Inclusion body ß-thalassemia trait in a Swiss family is caused by an abnormal hemoglobin (Geneva) with an altered and extended ß chain carboxy-terminus due to a modification in codon ß114

We have analyzed the sequence of the ß globin gene of a chromosome that is linked to the occurrence of an inclusion body ß-thalassemia characterized in the heterozygote by moderate anemia, severe red cell abnormalities, splenomegaly, inclusion body formation, elevated Hb A₂ levels, and an increased in vitro a/ß chain synthetic ratio. The data indicate a change in codon 114 from CTG (Leu) to -GG that resulted in a frameshift and the presumed synthesis of an abnormal ß chain that is 156 residues long with a completely different C-terminal amino acid sequence.

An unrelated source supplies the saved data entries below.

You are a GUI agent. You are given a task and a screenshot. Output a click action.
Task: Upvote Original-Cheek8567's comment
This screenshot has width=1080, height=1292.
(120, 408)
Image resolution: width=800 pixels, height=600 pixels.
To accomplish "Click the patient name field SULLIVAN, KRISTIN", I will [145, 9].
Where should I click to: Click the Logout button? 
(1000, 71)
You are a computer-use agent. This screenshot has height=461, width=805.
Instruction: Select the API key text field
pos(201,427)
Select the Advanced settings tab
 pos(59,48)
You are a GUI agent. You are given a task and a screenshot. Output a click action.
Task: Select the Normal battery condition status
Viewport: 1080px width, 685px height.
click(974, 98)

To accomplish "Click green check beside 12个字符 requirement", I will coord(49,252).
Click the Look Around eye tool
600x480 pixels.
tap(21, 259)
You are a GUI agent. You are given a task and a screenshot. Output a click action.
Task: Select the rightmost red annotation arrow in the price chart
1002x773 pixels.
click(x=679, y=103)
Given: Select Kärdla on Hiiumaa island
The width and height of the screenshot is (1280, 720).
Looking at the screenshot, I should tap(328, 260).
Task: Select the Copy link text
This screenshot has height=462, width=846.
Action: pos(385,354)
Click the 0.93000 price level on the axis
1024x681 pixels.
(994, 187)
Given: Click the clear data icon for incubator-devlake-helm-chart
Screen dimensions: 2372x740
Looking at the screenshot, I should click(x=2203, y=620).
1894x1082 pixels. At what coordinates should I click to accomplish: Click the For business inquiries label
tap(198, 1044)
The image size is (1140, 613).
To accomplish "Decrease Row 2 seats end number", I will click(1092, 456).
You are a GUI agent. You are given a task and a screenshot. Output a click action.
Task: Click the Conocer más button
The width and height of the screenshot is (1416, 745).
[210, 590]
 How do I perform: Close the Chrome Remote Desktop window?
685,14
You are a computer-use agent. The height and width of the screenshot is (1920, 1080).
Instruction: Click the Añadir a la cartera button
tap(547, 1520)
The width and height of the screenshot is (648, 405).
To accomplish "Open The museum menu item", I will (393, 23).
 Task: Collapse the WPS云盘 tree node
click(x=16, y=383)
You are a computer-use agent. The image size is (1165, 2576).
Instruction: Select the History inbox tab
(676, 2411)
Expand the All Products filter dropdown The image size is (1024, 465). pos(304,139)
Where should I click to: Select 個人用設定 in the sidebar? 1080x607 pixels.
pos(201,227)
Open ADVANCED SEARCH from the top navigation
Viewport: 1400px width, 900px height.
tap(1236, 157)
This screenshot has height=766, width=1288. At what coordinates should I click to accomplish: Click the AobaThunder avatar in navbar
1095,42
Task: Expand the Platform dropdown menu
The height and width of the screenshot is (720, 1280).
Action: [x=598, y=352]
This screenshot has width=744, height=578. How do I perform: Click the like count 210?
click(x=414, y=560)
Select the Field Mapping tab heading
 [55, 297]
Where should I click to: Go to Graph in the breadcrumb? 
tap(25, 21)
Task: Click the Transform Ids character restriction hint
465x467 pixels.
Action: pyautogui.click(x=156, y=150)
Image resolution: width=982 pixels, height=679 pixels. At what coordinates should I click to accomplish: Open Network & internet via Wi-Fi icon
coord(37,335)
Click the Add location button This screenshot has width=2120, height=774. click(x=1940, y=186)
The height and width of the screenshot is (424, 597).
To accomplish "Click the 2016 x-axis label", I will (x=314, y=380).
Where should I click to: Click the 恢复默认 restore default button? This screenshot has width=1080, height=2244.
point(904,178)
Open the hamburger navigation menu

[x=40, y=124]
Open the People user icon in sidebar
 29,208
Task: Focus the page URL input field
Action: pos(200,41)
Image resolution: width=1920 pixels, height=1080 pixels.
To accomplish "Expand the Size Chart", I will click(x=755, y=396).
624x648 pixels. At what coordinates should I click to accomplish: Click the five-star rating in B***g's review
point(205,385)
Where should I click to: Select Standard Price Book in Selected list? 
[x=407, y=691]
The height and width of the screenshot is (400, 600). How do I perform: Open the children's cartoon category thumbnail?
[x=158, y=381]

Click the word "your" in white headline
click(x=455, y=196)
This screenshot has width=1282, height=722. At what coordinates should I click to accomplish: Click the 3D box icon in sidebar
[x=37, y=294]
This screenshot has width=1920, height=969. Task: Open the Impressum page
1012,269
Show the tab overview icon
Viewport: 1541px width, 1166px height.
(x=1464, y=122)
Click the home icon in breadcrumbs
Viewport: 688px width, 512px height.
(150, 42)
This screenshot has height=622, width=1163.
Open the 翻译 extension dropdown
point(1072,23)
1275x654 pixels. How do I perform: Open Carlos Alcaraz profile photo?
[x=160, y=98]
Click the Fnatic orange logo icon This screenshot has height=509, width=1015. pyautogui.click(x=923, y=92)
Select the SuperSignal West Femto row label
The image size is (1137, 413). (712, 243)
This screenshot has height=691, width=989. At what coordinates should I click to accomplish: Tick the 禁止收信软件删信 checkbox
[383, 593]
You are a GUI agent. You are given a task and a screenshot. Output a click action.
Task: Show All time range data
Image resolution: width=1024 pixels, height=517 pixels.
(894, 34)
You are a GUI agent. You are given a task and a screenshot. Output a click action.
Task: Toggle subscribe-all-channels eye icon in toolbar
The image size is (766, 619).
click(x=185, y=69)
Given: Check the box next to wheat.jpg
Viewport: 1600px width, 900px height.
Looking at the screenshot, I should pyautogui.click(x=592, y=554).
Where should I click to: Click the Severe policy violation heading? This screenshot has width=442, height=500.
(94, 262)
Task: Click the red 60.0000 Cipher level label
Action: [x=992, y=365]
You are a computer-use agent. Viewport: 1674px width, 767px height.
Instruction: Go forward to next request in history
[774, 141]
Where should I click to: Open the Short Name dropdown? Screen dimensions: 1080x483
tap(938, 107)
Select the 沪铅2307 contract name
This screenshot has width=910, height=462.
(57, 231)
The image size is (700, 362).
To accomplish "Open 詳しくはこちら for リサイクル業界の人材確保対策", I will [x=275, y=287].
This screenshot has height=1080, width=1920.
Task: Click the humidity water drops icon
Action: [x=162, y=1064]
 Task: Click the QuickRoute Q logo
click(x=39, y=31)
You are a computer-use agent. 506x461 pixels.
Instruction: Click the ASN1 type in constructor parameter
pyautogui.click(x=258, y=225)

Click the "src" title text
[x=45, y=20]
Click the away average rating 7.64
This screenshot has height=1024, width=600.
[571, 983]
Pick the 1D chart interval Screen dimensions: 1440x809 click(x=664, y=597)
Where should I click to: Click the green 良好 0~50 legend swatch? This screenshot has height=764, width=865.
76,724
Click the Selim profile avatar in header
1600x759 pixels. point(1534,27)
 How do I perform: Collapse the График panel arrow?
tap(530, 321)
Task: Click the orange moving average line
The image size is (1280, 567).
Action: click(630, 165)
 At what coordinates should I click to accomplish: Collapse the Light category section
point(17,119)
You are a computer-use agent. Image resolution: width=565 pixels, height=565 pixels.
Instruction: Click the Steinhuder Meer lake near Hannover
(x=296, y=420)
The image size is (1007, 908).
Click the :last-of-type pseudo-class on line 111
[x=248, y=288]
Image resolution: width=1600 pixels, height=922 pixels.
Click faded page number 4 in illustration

The change in codon 114 gives a -GGGCCC- sequence that creates a new ApaI site; the resulting 2.6-kilobase fragment has been observed in all subjects with this thalassemia condition. Protein structural analyses failed to demonstrate any trace of the abnormal ß chain, even in reticulocytes and nucleated red cells that were isolated by density gradient centrifugation. The inclusion bodies appear to contain mainly normal a chains. It is assumed that the structure of the ß-Geneva chain prevents it from combining with normal a chains; this results in a rapid breakdown of the abnormal protein during the early stages of red cell maturation and an accumulation of free a chains.